*Aim of the task*. The records underneath are to be printed in full and exactly, with no pictures carried over.

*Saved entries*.
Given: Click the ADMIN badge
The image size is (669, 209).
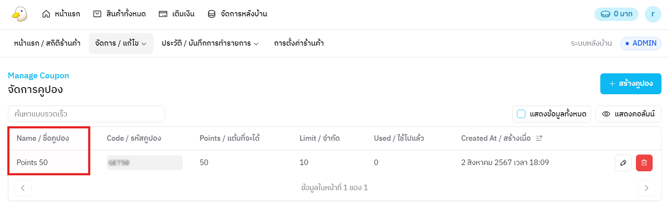Looking at the screenshot, I should coord(641,44).
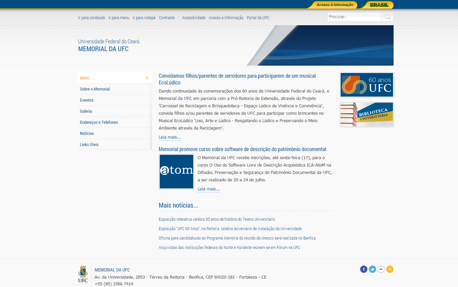The height and width of the screenshot is (287, 458).
Task: Click the UFC crest logo in footer
Action: (83, 274)
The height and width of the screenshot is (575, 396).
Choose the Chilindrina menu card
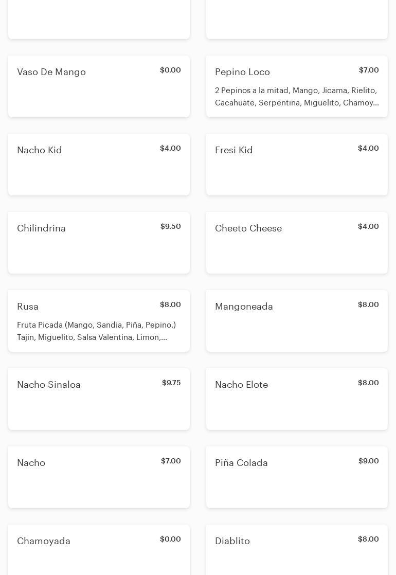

*Result for this task*.
Given: Click the ADMIN badge
The image size is (669, 209).
Looking at the screenshot, I should coord(641,44).
The height and width of the screenshot is (287, 458).
Task: Click the UFC crest logo in footer
Action: (83, 274)
The height and width of the screenshot is (575, 396).
Choose the Chilindrina menu card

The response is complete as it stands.